On the other hand, that uitsmijter that I had for lunch finally digested about 2000, so I went back to Het Korbeel for dinner.  At lunch I had thought for a brief moment during my shameless continual eavesdropping that I'd made a major breakthrough in understanding Dutch but then realized that the two guys I could sometimes understand so well were switching back and forth between German and Dutch.  They are apparently neighborhood flaneurs, as they dropped in while I was perusing the menu this evening, recognized me, remembered overhearing the lunchtime waiter override my Dutch with English, and spoke to me in English.  Not to be outdone, I responded in German.

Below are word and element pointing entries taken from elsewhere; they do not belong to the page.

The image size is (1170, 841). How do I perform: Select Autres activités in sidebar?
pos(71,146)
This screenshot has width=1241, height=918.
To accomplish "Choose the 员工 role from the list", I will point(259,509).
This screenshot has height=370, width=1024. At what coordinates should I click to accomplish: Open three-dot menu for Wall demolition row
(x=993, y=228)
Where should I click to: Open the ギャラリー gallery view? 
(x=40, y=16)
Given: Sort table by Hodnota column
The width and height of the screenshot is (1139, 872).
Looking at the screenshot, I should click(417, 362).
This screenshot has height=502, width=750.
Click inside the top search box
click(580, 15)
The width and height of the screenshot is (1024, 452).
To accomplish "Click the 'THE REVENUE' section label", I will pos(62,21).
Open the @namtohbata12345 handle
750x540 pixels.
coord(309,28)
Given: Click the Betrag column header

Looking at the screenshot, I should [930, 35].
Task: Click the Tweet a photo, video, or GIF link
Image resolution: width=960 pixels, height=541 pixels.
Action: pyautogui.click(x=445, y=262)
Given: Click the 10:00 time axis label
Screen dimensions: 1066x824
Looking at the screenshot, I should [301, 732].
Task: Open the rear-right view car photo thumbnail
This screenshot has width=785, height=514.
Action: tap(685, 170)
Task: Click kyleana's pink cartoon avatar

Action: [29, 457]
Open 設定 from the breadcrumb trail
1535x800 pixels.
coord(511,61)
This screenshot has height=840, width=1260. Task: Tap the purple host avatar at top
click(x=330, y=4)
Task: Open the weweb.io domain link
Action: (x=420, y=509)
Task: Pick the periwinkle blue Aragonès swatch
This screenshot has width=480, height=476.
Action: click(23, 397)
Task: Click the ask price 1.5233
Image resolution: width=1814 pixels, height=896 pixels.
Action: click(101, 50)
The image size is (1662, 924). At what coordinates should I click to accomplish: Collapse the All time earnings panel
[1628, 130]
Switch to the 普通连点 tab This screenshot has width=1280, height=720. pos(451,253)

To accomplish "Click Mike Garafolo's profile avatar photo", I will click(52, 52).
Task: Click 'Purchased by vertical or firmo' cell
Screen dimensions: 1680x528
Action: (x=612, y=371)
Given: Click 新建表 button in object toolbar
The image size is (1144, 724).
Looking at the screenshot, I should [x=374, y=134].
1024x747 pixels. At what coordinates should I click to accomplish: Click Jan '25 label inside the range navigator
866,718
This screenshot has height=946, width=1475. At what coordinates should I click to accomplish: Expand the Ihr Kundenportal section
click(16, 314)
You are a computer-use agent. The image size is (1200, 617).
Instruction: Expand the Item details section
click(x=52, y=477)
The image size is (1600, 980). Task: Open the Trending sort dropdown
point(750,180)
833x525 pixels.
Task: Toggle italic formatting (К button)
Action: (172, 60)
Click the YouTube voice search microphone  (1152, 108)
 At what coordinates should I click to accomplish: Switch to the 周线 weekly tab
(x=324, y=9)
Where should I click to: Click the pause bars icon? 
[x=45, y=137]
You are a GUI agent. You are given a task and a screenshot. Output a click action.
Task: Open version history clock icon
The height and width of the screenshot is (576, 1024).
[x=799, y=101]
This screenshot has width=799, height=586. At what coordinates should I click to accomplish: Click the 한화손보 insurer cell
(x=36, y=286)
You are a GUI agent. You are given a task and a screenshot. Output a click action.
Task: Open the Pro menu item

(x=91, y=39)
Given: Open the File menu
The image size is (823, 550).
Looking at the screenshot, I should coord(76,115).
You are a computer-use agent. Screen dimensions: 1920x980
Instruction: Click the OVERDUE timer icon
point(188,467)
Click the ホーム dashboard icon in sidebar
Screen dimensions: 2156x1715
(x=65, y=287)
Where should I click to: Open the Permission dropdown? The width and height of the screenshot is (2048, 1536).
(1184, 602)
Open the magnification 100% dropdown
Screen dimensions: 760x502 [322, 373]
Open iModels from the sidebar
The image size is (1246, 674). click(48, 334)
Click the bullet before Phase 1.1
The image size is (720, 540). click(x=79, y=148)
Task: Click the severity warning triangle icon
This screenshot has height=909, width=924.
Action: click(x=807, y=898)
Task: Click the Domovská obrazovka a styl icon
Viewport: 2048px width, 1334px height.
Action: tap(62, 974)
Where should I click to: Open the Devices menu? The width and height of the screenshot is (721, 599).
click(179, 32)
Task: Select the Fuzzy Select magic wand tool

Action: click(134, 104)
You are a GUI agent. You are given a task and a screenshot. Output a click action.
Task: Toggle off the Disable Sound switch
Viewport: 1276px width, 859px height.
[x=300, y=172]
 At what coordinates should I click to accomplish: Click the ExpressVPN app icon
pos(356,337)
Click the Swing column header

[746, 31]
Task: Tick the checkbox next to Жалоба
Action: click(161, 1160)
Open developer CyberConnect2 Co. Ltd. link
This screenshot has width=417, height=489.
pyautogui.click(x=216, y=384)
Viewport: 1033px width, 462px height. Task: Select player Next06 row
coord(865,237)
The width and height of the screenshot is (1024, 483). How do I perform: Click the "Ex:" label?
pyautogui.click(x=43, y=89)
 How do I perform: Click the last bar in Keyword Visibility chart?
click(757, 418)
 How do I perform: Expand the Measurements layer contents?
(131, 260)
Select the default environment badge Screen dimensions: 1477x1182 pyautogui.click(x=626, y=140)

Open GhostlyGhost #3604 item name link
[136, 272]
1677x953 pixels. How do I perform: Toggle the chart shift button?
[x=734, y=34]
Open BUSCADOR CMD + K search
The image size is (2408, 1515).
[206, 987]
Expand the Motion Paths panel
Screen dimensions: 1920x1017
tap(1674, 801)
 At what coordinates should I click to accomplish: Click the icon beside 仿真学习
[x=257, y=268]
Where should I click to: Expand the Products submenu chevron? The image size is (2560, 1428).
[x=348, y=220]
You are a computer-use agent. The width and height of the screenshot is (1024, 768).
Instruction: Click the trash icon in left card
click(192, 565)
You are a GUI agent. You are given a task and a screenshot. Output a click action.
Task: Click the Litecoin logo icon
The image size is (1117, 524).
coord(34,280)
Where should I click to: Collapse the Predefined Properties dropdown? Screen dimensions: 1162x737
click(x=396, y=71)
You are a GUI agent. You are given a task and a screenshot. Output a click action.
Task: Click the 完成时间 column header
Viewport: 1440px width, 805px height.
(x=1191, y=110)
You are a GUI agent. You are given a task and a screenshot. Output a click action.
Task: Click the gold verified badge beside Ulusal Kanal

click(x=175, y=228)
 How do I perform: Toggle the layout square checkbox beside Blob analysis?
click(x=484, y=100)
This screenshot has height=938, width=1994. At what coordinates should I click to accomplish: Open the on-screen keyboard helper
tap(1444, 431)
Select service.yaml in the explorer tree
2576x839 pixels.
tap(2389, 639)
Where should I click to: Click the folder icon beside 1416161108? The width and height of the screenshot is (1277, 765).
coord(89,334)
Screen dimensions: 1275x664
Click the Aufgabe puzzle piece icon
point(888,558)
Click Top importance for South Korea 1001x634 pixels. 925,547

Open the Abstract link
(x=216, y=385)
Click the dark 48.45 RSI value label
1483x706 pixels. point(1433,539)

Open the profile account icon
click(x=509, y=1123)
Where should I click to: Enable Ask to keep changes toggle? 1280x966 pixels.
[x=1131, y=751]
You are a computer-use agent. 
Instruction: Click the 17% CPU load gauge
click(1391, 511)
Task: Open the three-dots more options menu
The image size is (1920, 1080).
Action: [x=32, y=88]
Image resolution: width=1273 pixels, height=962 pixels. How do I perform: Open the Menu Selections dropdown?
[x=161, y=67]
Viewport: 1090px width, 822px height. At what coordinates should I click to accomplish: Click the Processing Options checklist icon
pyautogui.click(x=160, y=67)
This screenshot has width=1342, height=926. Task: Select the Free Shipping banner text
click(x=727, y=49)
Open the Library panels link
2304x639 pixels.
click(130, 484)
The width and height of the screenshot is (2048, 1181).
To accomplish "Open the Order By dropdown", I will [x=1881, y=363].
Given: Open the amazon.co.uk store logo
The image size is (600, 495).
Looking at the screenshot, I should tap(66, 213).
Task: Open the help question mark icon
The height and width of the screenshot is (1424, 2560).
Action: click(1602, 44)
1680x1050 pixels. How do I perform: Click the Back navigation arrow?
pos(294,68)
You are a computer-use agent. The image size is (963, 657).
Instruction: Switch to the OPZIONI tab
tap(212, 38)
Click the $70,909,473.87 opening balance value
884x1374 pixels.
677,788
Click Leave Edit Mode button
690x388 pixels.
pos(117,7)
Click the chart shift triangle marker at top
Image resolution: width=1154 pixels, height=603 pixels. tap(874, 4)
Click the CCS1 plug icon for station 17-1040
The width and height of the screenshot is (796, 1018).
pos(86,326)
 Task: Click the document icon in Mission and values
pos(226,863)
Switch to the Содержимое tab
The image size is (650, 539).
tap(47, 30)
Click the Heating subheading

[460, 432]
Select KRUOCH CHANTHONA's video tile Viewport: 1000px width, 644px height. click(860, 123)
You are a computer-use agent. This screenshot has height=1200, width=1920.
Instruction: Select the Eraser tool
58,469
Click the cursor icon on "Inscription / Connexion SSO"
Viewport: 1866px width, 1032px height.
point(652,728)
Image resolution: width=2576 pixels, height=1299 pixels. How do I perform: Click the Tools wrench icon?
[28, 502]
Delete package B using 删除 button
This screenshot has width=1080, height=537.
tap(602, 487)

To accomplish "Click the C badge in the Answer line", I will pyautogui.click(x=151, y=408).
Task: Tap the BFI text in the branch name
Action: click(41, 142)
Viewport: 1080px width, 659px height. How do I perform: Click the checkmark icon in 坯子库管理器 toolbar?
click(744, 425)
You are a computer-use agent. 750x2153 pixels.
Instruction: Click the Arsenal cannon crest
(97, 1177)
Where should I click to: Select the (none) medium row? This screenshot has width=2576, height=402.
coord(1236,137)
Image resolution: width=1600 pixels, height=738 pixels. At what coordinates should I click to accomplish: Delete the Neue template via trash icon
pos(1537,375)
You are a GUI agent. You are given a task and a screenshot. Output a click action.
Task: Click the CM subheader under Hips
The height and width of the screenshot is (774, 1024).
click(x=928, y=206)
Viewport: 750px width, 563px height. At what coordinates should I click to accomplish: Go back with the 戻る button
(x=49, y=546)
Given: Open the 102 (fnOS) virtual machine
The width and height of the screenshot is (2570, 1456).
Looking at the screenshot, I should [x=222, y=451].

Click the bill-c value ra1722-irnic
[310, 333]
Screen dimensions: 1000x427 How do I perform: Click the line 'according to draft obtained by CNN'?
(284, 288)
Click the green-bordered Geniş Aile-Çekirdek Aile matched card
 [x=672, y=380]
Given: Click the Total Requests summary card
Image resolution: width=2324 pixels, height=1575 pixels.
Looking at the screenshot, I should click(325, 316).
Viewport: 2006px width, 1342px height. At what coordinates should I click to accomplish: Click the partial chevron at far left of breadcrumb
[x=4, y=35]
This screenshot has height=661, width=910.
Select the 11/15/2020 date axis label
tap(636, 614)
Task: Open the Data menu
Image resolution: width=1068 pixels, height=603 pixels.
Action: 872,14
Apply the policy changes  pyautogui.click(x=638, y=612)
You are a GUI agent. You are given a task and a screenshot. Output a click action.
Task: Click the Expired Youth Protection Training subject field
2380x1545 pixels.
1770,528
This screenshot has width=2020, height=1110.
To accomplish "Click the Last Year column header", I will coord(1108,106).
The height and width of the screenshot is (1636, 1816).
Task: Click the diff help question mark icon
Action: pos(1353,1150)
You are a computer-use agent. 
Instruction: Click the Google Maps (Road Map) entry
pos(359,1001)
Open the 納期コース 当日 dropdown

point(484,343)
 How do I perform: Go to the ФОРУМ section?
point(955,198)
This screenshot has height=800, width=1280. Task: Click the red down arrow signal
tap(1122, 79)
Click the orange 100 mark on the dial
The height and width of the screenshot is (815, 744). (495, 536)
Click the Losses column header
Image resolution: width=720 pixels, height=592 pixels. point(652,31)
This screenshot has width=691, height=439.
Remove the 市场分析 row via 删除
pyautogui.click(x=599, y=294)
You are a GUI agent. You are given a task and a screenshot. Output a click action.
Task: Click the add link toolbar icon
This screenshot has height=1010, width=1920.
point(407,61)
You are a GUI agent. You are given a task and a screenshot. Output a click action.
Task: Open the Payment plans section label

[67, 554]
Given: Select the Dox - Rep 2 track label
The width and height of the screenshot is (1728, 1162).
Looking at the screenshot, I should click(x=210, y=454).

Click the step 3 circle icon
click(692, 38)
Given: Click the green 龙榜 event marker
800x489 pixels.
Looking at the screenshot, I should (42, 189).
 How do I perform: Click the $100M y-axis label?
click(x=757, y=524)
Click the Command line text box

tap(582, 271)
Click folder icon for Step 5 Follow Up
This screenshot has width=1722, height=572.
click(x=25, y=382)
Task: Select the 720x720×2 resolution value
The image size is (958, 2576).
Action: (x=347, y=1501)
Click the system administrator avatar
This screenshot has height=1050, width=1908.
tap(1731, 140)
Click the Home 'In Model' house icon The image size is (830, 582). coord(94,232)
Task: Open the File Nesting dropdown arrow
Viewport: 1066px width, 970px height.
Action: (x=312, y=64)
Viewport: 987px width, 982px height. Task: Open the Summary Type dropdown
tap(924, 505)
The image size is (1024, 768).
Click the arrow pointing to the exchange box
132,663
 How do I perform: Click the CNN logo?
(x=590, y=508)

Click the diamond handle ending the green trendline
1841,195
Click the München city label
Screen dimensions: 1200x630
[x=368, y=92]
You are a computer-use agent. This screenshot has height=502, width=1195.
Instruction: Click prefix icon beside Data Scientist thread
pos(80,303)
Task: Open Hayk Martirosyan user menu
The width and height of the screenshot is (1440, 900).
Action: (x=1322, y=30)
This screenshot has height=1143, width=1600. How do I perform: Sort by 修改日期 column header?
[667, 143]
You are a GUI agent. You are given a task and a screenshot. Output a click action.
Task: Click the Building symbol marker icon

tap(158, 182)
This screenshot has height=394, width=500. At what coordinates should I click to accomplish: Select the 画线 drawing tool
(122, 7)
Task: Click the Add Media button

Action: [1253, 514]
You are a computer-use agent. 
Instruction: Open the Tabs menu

They left after a brief exchange in Dutch with the waitress, but I had scored points with the evening waiter and waitress, he from Munich and she a native, and I had a wonderful time with them both in a mélange of all three languages as I ate a really delicious perfectly lightly vinaigretted salad of smoked halibut, salmon, and squid with the proper (i.e., small) quantity of good greens, plenty of onions, and hothouse tomatoes as good as I can get this time of year in SF.  I had never eaten smoked halibut, and it was excellent. My unabashed enjoyment of this dish got me a collusion of the waiter and waitress as they figured out where a new, cutting culinary edge fish smokery is located (it's so new it's not in their phone book) and marked its location on my map.  High on my list for the next couple of days is to figure out the public transit and take the number 100 vehicle (whatever it turns out to be) from the Cenraal Station to the point where de Wittenburgergracht changes its name to de Oostenburgergracht and look for de sign saying "Vis Rookerij".  If it's anywhere near as good as I expect, I'll have to give some of my underwear to the poor to make room in my nice, cold checked baggage for the return to SF.

And since I'm going on about food tonight, I should mention that this afternoon I also picked up some extremely interesting eggs, from "Columbian Blacktail" chickens.  The package has a picture of them out playing in a grassy field, getting plenty of sun, fresh air, and exercise.  The text is just hilarious because of the connotational clashes between Dutch and English.  The chickens are described as having vrije uitloop, and I get this image of a pack of them "freely loping out" like wolves, picking off a straggler banana slug, and pecking it to pieces.  Maybe you have to see the package.  Then again, it occurs to me that "free range" might amuse a newcomer to the States.  Git along, little dogie, and all that.

I have begun to find, like the Germans, entertainment in certain Dutch expressions.  The language in some of its sound patterns in sentences like "Ik doe de duur dicht" (I close the door) is more and more making me think of the pronouncement of the late Duke Kahanamoku (the great Hawaiian surfer) on sharks, "I don' bodda dem an' dey don' bodda me."